» Aim of the exercise:
Edit the entries below so that every "computer-use agent" becomes "desktop assistant", and leave all other text unchanged.

» Data shown:
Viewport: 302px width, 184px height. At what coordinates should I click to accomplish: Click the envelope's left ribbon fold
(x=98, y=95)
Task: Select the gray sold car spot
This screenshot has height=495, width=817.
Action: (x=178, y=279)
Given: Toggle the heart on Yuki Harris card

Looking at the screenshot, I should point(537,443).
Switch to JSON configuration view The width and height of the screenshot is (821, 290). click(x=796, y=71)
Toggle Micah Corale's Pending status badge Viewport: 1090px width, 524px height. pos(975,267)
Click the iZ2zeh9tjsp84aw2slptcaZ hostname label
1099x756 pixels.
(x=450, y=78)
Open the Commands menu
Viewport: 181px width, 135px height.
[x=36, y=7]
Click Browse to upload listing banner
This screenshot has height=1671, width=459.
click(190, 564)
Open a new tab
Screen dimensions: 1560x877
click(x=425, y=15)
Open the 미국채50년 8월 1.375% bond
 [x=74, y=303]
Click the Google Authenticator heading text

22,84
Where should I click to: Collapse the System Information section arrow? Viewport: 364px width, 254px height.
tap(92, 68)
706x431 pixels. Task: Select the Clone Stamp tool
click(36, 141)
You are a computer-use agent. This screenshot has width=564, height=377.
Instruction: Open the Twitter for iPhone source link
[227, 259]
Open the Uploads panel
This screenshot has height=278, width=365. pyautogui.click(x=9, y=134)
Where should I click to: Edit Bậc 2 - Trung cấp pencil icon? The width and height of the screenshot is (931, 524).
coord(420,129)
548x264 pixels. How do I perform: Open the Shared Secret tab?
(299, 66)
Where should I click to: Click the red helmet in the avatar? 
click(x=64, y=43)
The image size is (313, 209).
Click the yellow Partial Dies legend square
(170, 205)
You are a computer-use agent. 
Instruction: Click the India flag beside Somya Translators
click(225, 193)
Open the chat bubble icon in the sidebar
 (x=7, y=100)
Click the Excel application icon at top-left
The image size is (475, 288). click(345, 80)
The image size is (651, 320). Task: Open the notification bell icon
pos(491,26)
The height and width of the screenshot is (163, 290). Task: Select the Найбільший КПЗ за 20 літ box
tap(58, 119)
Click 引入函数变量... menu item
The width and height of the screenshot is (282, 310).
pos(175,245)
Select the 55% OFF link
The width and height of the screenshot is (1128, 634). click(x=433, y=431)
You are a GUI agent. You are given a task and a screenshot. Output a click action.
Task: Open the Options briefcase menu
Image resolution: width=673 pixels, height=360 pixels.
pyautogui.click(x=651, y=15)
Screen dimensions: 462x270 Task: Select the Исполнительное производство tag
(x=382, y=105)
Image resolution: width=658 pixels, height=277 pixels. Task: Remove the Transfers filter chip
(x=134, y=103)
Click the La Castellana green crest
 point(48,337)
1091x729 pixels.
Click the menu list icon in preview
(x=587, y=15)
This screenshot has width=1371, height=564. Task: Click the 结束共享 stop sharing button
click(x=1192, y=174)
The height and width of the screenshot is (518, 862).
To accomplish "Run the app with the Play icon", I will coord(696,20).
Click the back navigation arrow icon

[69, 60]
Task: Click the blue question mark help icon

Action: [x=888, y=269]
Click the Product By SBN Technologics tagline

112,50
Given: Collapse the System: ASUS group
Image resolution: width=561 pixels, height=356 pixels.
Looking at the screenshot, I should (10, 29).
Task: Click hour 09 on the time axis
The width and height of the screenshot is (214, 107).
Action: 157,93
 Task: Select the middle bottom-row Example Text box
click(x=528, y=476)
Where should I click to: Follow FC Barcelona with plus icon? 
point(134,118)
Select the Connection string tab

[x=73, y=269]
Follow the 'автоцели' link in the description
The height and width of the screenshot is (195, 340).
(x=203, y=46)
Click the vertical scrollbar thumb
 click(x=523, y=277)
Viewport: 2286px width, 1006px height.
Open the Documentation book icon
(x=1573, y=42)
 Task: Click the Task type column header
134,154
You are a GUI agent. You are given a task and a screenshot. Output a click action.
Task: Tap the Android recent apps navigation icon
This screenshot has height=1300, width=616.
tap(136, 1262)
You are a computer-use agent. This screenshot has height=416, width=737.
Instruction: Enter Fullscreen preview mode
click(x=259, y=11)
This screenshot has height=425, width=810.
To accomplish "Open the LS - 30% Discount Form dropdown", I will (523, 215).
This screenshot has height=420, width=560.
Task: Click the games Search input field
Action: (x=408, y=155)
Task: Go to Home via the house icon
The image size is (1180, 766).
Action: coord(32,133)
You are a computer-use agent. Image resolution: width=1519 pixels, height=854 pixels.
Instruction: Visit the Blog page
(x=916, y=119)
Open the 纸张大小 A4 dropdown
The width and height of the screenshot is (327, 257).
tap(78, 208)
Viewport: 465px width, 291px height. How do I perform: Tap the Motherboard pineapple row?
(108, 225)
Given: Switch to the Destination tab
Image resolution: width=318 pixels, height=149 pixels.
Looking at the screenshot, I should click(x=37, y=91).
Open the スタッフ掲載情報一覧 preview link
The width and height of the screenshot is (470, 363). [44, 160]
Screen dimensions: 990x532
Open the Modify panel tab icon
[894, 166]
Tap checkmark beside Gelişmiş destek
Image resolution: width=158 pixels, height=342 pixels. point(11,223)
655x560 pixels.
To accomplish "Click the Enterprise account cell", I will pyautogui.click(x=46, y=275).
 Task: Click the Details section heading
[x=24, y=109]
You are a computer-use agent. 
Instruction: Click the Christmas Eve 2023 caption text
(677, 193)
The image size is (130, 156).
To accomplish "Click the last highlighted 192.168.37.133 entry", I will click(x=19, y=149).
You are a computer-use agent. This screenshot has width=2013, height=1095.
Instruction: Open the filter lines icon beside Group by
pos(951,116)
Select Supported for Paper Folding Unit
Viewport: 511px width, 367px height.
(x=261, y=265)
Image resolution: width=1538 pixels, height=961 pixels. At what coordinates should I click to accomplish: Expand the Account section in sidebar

» Solution for this exercise:
Viewport: 302px width, 184px height. At what coordinates should I click to accomplish: Click the envelope's left ribbon fold
(x=98, y=95)
Task: Select the gray sold car spot
This screenshot has height=495, width=817.
Action: (x=178, y=279)
Given: Toggle the heart on Yuki Harris card

Looking at the screenshot, I should point(537,443).
Switch to JSON configuration view The width and height of the screenshot is (821, 290). click(x=796, y=71)
Toggle Micah Corale's Pending status badge Viewport: 1090px width, 524px height. pos(975,267)
Click the iZ2zeh9tjsp84aw2slptcaZ hostname label
1099x756 pixels.
(x=450, y=78)
Open the Commands menu
Viewport: 181px width, 135px height.
[x=36, y=7]
Click Browse to upload listing banner
This screenshot has height=1671, width=459.
click(190, 564)
Open a new tab
Screen dimensions: 1560x877
click(x=425, y=15)
Open the 미국채50년 8월 1.375% bond
 [x=74, y=303]
Click the Google Authenticator heading text

22,84
Where should I click to: Collapse the System Information section arrow? Viewport: 364px width, 254px height.
tap(92, 68)
706x431 pixels. Task: Select the Clone Stamp tool
click(36, 141)
You are a desktop assistant. This screenshot has width=564, height=377.
Instruction: Open the Twitter for iPhone source link
[227, 259]
Open the Uploads panel
This screenshot has height=278, width=365. pyautogui.click(x=9, y=134)
Where should I click to: Edit Bậc 2 - Trung cấp pencil icon? The width and height of the screenshot is (931, 524).
coord(420,129)
548x264 pixels. How do I perform: Open the Shared Secret tab?
(299, 66)
Where should I click to: Click the red helmet in the avatar? 
click(x=64, y=43)
The image size is (313, 209).
Click the yellow Partial Dies legend square
(170, 205)
You are a desktop assistant. 
Instruction: Click the India flag beside Somya Translators
click(225, 193)
Open the chat bubble icon in the sidebar
 (x=7, y=100)
Click the Excel application icon at top-left
The image size is (475, 288). click(345, 80)
The image size is (651, 320). Task: Open the notification bell icon
pos(491,26)
The height and width of the screenshot is (163, 290). Task: Select the Найбільший КПЗ за 20 літ box
tap(58, 119)
Click 引入函数变量... menu item
The width and height of the screenshot is (282, 310).
pos(175,245)
Select the 55% OFF link
The width and height of the screenshot is (1128, 634). click(x=433, y=431)
You are a GUI agent. You are given a task and a screenshot. Output a click action.
Task: Open the Options briefcase menu
Image resolution: width=673 pixels, height=360 pixels.
pyautogui.click(x=651, y=15)
Screen dimensions: 462x270 Task: Select the Исполнительное производство tag
(x=382, y=105)
Image resolution: width=658 pixels, height=277 pixels. Task: Remove the Transfers filter chip
(x=134, y=103)
Click the La Castellana green crest
 point(48,337)
1091x729 pixels.
Click the menu list icon in preview
(x=587, y=15)
This screenshot has width=1371, height=564. Task: Click the 结束共享 stop sharing button
click(x=1192, y=174)
The height and width of the screenshot is (518, 862).
To accomplish "Run the app with the Play icon", I will coord(696,20).
Click the back navigation arrow icon

[69, 60]
Task: Click the blue question mark help icon

Action: [x=888, y=269]
Click the Product By SBN Technologics tagline

112,50
Given: Collapse the System: ASUS group
Image resolution: width=561 pixels, height=356 pixels.
Looking at the screenshot, I should (10, 29).
Task: Click hour 09 on the time axis
The width and height of the screenshot is (214, 107).
Action: 157,93
 Task: Select the middle bottom-row Example Text box
click(x=528, y=476)
Where should I click to: Follow FC Barcelona with plus icon? 
point(134,118)
Select the Connection string tab

[x=73, y=269]
Follow the 'автоцели' link in the description
The height and width of the screenshot is (195, 340).
(x=203, y=46)
Click the vertical scrollbar thumb
 click(x=523, y=277)
Viewport: 2286px width, 1006px height.
Open the Documentation book icon
(x=1573, y=42)
 Task: Click the Task type column header
134,154
You are a GUI agent. You are given a task and a screenshot. Output a click action.
Task: Tap the Android recent apps navigation icon
This screenshot has height=1300, width=616.
tap(136, 1262)
You are a desktop assistant. This screenshot has height=416, width=737.
Instruction: Enter Fullscreen preview mode
click(x=259, y=11)
This screenshot has height=425, width=810.
To accomplish "Open the LS - 30% Discount Form dropdown", I will (523, 215).
This screenshot has height=420, width=560.
Task: Click the games Search input field
Action: (x=408, y=155)
Task: Go to Home via the house icon
The image size is (1180, 766).
Action: coord(32,133)
You are a desktop assistant. Image resolution: width=1519 pixels, height=854 pixels.
Instruction: Visit the Blog page
(x=916, y=119)
Open the 纸张大小 A4 dropdown
The width and height of the screenshot is (327, 257).
tap(78, 208)
Viewport: 465px width, 291px height. How do I perform: Tap the Motherboard pineapple row?
(108, 225)
Given: Switch to the Destination tab
Image resolution: width=318 pixels, height=149 pixels.
Looking at the screenshot, I should click(x=37, y=91).
Open the スタッフ掲載情報一覧 preview link
The width and height of the screenshot is (470, 363). [44, 160]
Screen dimensions: 990x532
Open the Modify panel tab icon
[894, 166]
Tap checkmark beside Gelişmiş destek
Image resolution: width=158 pixels, height=342 pixels. point(11,223)
655x560 pixels.
To accomplish "Click the Enterprise account cell", I will pyautogui.click(x=46, y=275).
 Task: Click the Details section heading
[x=24, y=109]
You are a desktop assistant. 
Instruction: Click the Christmas Eve 2023 caption text
(677, 193)
The image size is (130, 156).
To accomplish "Click the last highlighted 192.168.37.133 entry", I will click(x=19, y=149).
You are a desktop assistant. This screenshot has width=2013, height=1095.
Instruction: Open the filter lines icon beside Group by
pos(951,116)
Select Supported for Paper Folding Unit
Viewport: 511px width, 367px height.
(x=261, y=265)
Image resolution: width=1538 pixels, height=961 pixels. At what coordinates should I click to accomplish: Expand the Account section in sidebar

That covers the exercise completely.